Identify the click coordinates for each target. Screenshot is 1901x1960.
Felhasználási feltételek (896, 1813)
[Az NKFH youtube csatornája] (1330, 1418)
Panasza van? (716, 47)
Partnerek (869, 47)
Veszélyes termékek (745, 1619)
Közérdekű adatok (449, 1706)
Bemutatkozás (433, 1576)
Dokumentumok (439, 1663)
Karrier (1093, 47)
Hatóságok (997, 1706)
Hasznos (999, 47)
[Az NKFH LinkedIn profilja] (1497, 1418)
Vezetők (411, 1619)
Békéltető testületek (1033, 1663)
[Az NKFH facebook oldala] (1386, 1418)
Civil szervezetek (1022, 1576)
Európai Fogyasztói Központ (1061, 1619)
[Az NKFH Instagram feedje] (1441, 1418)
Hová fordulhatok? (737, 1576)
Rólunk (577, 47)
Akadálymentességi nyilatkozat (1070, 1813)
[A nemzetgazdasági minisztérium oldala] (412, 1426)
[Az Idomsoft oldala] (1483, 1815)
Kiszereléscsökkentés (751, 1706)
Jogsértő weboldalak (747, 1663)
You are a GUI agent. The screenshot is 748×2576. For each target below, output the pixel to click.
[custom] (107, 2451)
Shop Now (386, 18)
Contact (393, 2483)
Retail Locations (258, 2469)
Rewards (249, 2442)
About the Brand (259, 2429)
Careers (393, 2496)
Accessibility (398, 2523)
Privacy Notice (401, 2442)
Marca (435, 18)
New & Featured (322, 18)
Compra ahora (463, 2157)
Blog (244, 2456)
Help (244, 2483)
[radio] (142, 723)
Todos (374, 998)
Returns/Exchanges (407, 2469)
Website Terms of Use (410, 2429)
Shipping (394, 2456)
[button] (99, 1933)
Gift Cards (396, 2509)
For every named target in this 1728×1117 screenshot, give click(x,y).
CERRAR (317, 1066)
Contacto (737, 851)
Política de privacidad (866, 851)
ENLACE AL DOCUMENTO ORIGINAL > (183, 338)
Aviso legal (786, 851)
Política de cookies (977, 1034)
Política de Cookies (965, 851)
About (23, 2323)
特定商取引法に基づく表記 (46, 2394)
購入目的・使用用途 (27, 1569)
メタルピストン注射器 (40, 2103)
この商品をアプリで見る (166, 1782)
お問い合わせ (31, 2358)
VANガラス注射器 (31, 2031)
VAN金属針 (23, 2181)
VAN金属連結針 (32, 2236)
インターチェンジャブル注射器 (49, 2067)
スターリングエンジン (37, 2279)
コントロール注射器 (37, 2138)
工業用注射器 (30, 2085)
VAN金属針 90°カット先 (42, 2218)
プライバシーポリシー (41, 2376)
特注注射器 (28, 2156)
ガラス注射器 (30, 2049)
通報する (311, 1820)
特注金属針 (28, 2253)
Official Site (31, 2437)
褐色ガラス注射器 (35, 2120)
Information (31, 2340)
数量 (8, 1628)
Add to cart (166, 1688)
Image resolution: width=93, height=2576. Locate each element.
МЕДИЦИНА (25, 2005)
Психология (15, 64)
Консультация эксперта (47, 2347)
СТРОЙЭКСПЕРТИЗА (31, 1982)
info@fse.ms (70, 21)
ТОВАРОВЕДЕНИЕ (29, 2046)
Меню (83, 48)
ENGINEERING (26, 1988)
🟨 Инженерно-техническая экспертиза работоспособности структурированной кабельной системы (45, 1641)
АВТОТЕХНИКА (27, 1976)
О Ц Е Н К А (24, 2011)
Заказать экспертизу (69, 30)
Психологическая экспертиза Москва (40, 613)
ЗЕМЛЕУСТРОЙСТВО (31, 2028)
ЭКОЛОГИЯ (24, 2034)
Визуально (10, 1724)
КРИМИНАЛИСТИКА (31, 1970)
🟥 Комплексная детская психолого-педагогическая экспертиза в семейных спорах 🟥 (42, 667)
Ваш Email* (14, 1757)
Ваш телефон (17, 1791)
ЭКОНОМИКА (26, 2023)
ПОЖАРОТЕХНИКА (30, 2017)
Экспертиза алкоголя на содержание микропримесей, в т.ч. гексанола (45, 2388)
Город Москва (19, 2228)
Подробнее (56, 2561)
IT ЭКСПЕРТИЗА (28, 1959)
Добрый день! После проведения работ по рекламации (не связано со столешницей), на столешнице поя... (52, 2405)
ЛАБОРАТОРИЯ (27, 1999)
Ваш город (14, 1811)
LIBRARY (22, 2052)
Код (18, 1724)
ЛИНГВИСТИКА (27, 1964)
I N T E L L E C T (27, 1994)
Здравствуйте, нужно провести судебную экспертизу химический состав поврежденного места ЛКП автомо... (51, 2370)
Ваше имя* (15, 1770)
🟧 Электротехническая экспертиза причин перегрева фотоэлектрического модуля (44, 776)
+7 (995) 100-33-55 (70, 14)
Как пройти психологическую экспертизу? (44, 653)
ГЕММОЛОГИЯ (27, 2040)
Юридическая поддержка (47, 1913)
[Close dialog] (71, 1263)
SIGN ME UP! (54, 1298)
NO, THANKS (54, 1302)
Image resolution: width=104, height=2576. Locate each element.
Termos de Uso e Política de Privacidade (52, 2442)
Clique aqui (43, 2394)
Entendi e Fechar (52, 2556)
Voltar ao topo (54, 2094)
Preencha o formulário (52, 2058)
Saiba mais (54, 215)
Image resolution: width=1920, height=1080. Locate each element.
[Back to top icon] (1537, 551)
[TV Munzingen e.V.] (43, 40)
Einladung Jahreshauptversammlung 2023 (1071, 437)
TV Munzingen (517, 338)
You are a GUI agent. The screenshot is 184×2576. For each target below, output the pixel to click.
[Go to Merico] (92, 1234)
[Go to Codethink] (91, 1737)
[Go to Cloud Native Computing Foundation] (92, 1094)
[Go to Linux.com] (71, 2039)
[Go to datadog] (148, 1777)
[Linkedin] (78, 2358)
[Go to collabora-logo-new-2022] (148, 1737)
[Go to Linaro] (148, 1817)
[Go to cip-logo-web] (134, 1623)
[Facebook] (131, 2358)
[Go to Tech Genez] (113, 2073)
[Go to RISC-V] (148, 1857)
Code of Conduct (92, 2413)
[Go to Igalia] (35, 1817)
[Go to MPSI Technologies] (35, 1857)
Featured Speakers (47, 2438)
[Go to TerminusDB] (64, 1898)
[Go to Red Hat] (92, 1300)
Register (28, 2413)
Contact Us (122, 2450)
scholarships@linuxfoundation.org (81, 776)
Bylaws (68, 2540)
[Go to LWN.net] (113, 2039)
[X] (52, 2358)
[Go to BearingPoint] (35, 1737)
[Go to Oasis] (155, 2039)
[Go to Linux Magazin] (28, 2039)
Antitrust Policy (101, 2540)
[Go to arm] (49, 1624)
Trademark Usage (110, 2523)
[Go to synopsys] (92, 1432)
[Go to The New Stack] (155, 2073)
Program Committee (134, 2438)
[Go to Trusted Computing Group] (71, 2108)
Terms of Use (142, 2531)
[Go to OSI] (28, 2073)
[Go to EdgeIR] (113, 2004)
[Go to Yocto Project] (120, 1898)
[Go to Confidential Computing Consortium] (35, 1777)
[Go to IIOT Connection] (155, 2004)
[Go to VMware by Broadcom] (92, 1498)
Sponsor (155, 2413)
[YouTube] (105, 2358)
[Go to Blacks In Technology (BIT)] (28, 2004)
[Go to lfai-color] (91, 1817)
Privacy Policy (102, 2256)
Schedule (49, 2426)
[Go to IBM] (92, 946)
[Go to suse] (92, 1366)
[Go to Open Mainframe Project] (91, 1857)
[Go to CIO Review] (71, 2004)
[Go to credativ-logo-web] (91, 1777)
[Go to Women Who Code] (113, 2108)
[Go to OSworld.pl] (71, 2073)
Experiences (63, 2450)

----

Task goal:
Return, word for word, the lines of the data above from the line with "[TV Munzingen e.V.] (43, 40)" through the line with "[Go to Codethink] (91, 1737)", inclusive.

Answer to this task:
[TV Munzingen e.V.] (43, 40)
Einladung Jahreshauptversammlung 2023 (1071, 437)
TV Munzingen (517, 338)
You are a GUI agent. The screenshot is 184×2576. For each target below, output the pixel to click.
[Go to Merico] (92, 1234)
[Go to Codethink] (91, 1737)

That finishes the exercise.